Antimicrobial resistance (AMR) is recognized as one of the major threats to global health
[1], causing up to 25.000 deaths in the European Union every year, longer
hospitalizations and increased healthcare costs. It is well known that antimicrobial use
is the main driving force towards AMR and up to 50% of antimicrobial prescriptions are
either inappropriate or unnecessary [2]. It is then important to understand how to
optimize antimicrobial usage not only in adults but also in infants, as they show
different resistance patterns and have peculiar characteristics that may lead to
incorrect administration and alteration of the pharmacokinetic and pharmacodynamic
properties of the drug [3]. Antimicrobials are the most prescribed drugs in children
[4][5] and this excessive usage has been recorded not only in developed countries, but
also in low-income and middle-income ones [6]. In Europe, Italy reported one of the
highest prescriptions rates, four times higher than the UK and six times higher than the
Netherlands [7][8]. 84% of Italian infants in the community have already received at
least one course of antibiotics at 2 years of age [9]. A point-prevalence survey (PPS)

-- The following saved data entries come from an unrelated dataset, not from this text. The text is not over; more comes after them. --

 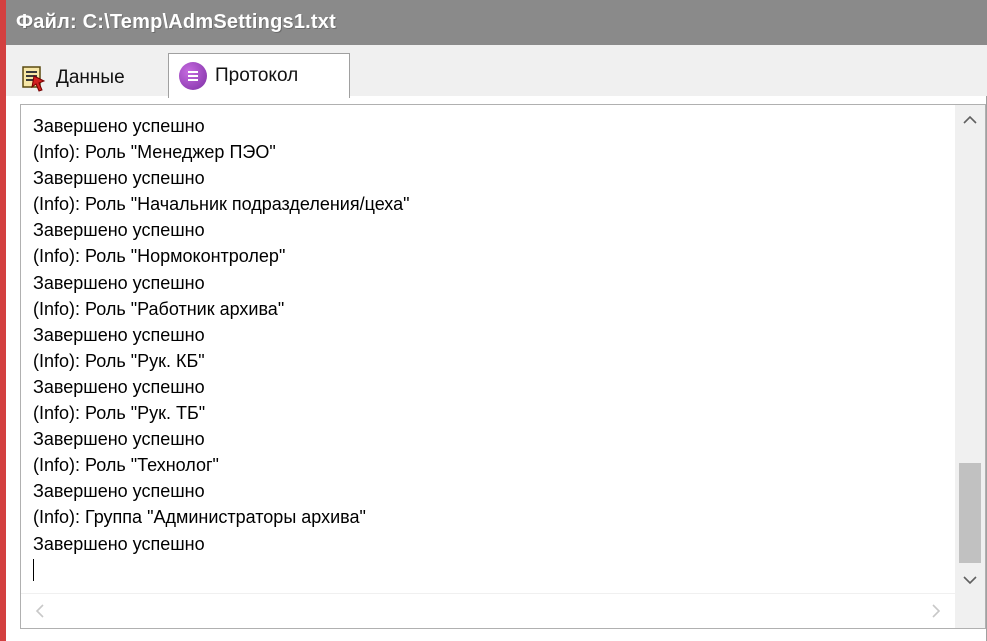 What do you see at coordinates (154, 152) in the screenshot?
I see `log-line: (Info): Роль "Менеджер ПЭО"` at bounding box center [154, 152].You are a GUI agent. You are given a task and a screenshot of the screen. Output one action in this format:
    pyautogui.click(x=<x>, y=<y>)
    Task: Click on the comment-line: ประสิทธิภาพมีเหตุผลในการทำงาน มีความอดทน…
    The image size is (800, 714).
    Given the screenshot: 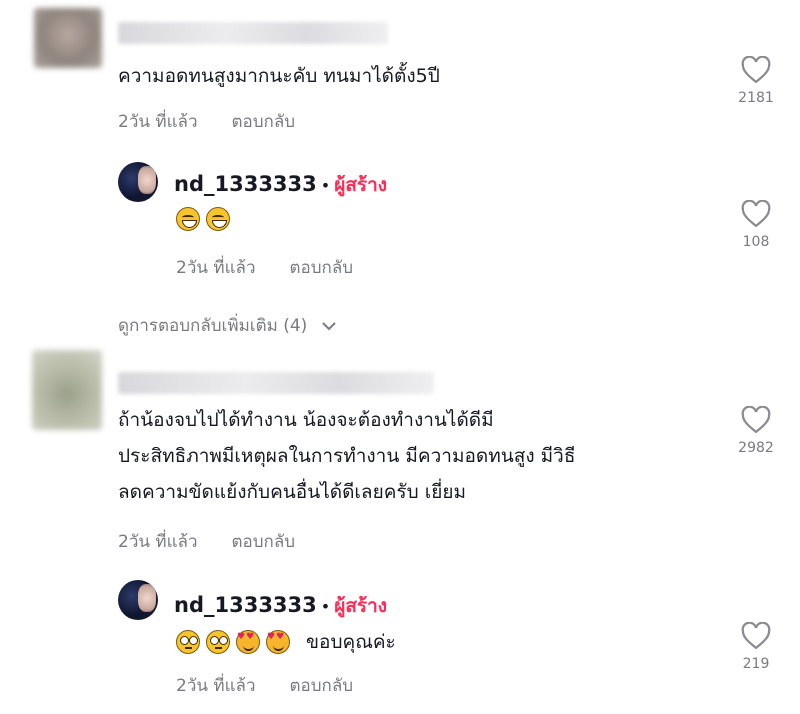 What is the action you would take?
    pyautogui.click(x=347, y=456)
    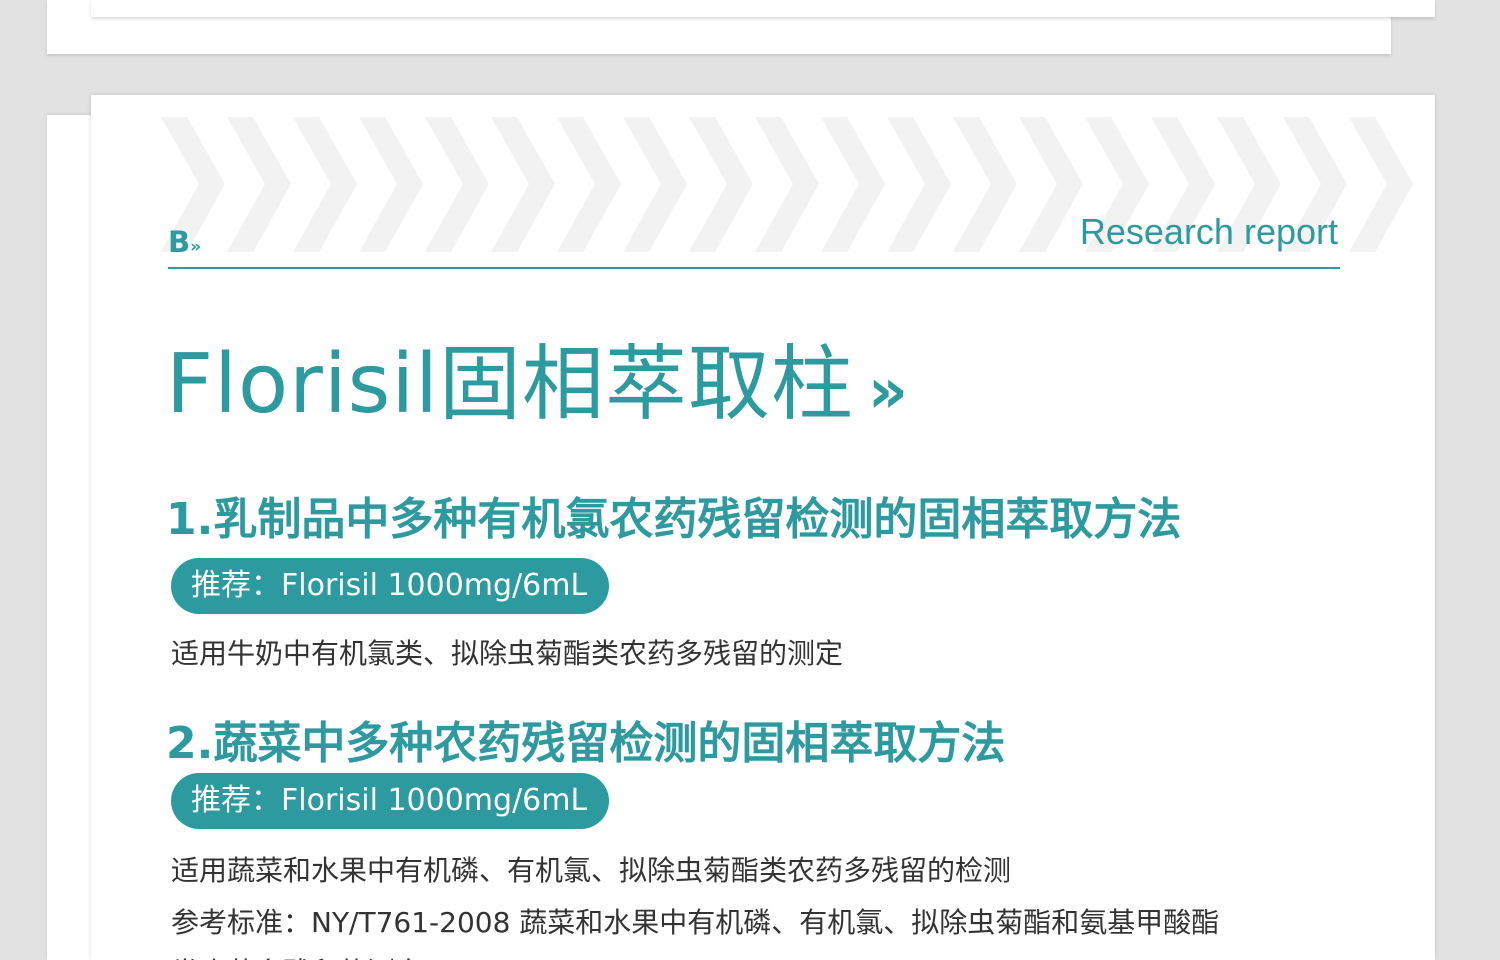  Describe the element at coordinates (888, 390) in the screenshot. I see `double-chevron-icon: »` at that location.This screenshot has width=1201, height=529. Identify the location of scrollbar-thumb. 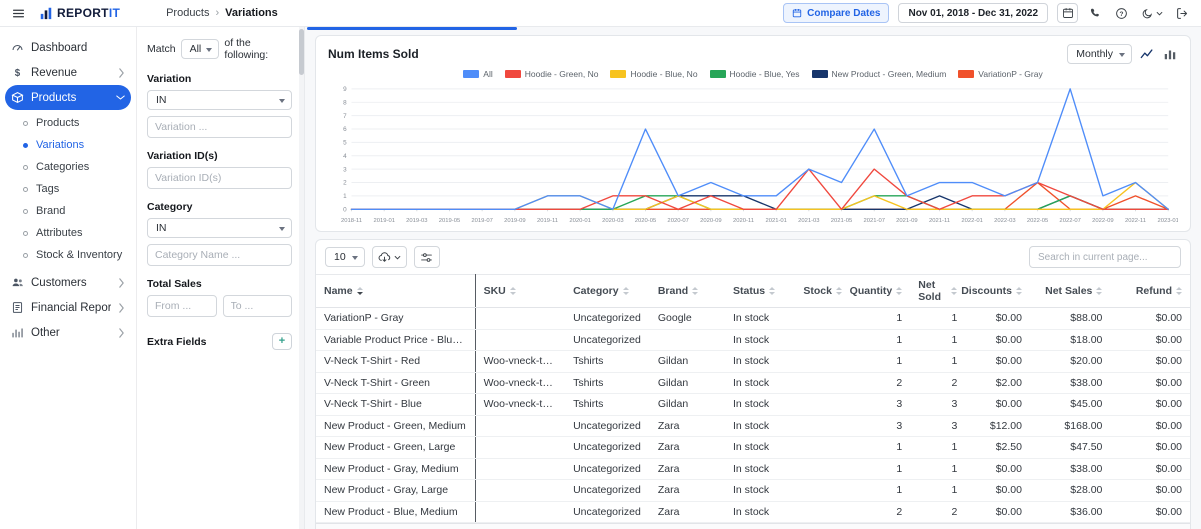
(302, 52). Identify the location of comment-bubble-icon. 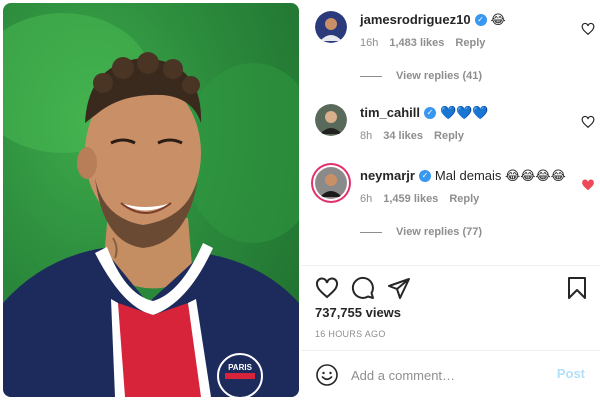
(363, 288).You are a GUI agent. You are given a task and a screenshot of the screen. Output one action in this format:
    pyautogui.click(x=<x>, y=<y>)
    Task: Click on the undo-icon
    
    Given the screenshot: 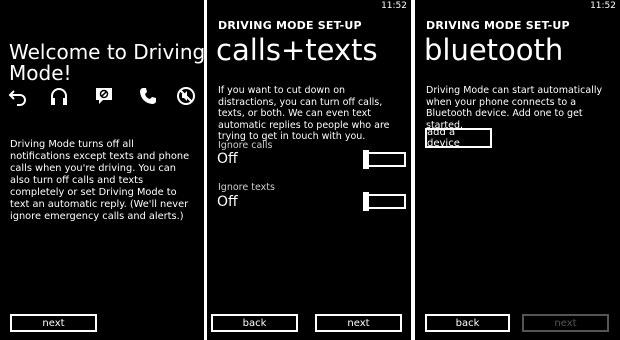 What is the action you would take?
    pyautogui.click(x=18, y=98)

showed that 38.9% of hospitalized Italian infants received at least one antibiotic
prescription both for treatment and prophylaxis; in children, the most commonly used
antibiotic classes were third generation cephalosporins and penicillins plus enzyme
inhibitors, with a high prescription rates of carbapenems and quinolones as well, often
off-label [10]. In order to limit misuse and overuse of antibiotics in children, the
joint SHEA-IDSA-PIDS position paper states the importance of introducing antimicrobial
stewardship programs (ASPs) in all healthcare institutions [11].
Antimicrobial stewardship has been defined as "the optimal selection, dosage, and
duration of antimicrobial therapy that results in the best clinical outcome for the
treatment or prevention of infection, with minimal toxicity to the patient and minimal
impact on subsequent resistance" [12]. So far, little progress has been made with
developing pediatric ASPs, especially outside the United States healthcare system.
One of the most important studies conducted in Europe in this field, the ARPEC project,
was designed as a PPS: this type of strategy is very useful if repeated regularly, as it
allows to monitor prescription trends over time and to identify the problem of
inappropriate antibiotic usage [13]. However, it has been shown that PPSs are not
sufficient by themselves to change the clinical practice if not combined with other
methods [14], such as pre-prescription authorization, prospective audit and feedback,
educational and training programmes or technological means of support. In USA,
methicillin-resistant Staphylococcus aureus (MRSA) in children mainly causes skin and
soft tissue infections but invasive diseases were increasingly reported in 1995-2010
[15]. Studies on MRSA carriage in healthy children showed great geographic variation
(from less than 1% in Belgium to 15% in Taiwan) that depend on many local differences
[16]. Nevertheless, very few studies have been performed on the influence of antibiotic
prescription in the acquisition of resistant microorganism such MRSA in pediatric
population.
The aim of this study is to estimate the incidence of MRSA nasal colonization and
invasive disease and to investigate the impact of antibiotic treatment during
hospitalization on the acquisition of MRSA nasal colonization in children.